Salah satu peserta bimtek, Dimas dari Dukuh Warak Kidul, Kalurahan Sumberadi, Kapanewon Mlati, mengajukan pertanyaan terkait ada tidaknya aturan tertulis tentang pengelolaan sampah dengan cara dibakar. “Karena dilakukan oleh seorang mbah-mbah dan orang sepuh, kami kesulitan memberitahu untuk menyetop kebiasaan membakar sampah,” tanya Dimas.
Eni pun menyesalkan kebiasaan membakar sampah di masyarakat susah dihilangkan.

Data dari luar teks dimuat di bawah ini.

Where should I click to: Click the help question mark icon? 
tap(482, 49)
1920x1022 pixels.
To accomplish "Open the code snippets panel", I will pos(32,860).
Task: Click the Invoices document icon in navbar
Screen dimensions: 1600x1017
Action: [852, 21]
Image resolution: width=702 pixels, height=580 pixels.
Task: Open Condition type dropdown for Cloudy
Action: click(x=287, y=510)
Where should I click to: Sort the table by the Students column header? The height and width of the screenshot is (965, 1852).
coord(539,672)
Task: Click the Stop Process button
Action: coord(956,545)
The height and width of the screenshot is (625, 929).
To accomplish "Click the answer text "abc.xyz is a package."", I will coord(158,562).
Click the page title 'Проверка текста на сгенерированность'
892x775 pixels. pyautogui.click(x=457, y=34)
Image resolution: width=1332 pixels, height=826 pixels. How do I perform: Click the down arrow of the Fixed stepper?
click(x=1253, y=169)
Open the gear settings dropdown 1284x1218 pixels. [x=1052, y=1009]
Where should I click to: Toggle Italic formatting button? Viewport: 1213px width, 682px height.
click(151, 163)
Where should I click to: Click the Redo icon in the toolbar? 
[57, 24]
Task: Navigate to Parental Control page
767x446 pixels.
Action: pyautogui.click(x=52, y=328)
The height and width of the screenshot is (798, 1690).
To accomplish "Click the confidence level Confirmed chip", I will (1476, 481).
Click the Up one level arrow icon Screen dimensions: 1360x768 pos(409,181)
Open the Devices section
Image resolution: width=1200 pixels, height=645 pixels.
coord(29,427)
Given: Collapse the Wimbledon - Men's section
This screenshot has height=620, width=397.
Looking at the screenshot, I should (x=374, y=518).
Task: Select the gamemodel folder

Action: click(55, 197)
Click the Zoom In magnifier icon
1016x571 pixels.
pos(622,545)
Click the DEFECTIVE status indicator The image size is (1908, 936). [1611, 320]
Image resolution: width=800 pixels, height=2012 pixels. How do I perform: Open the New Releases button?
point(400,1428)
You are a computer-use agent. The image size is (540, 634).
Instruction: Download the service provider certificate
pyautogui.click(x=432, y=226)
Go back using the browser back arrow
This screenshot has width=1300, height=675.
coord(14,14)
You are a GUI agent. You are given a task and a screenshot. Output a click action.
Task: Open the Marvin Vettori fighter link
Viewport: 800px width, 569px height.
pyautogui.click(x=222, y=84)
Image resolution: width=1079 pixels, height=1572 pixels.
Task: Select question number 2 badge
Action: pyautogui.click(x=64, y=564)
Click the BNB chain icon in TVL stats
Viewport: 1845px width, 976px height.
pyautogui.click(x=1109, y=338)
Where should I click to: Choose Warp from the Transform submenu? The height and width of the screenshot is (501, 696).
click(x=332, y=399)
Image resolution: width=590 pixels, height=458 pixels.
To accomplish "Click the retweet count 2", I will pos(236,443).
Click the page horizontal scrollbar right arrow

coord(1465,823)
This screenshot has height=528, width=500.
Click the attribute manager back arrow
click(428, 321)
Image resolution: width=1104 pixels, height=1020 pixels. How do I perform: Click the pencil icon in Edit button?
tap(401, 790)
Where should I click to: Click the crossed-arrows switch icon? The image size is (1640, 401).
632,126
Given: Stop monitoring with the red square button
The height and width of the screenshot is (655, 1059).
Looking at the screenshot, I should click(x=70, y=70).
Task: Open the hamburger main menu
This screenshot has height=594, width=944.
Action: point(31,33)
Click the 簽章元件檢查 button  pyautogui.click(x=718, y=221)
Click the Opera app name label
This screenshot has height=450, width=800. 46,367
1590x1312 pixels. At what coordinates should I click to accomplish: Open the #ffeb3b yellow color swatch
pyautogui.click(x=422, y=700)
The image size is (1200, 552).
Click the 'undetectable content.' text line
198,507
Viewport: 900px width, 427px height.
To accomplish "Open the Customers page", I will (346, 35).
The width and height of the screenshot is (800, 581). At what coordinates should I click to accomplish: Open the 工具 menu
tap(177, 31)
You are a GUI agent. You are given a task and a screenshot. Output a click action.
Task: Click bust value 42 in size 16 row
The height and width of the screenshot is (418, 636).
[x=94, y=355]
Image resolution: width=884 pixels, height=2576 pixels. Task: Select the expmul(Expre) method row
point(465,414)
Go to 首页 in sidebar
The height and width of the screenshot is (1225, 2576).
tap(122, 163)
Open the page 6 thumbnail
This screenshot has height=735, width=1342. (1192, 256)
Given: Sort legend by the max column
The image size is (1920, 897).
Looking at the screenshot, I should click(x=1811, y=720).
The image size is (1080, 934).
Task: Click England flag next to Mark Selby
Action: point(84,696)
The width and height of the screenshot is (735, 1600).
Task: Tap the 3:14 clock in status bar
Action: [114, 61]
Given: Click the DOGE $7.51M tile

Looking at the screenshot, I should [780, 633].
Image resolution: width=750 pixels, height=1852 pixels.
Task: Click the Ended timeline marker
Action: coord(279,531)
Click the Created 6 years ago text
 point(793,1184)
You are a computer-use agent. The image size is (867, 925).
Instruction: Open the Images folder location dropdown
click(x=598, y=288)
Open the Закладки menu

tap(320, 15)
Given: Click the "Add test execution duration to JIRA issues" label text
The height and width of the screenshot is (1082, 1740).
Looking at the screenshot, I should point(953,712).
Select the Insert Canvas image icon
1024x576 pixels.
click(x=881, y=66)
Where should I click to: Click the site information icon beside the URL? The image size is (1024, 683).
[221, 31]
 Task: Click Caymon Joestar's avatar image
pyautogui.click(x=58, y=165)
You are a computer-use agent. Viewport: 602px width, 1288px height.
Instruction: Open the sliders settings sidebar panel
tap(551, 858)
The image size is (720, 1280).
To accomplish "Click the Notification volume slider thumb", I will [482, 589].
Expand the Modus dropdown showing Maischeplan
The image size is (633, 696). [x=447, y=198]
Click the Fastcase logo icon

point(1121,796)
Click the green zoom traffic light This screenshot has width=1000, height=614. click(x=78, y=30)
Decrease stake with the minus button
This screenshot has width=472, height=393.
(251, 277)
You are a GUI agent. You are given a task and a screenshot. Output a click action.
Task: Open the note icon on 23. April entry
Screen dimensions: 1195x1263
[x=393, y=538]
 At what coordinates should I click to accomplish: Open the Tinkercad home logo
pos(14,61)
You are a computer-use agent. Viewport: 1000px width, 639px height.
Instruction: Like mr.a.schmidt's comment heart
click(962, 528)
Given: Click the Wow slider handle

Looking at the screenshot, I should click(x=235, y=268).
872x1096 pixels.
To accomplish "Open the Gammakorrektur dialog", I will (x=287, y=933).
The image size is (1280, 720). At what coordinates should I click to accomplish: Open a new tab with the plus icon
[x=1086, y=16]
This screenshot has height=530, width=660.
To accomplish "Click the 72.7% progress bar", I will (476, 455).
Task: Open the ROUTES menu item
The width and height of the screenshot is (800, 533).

Namun ia mendorong agar edukasi terus dilakukan. “Dengan berbagai cara dan upaya yang menarik, kita jangan lelah untuk terus mengedukasi orang-orang di sekitar kita untuk tidak membakar sampah, karena efeknya bisa mengancam udara di masa yang akan datang,” pungkas Eni. (Ais-KIM Ceria Lumbungrejo, Tempel)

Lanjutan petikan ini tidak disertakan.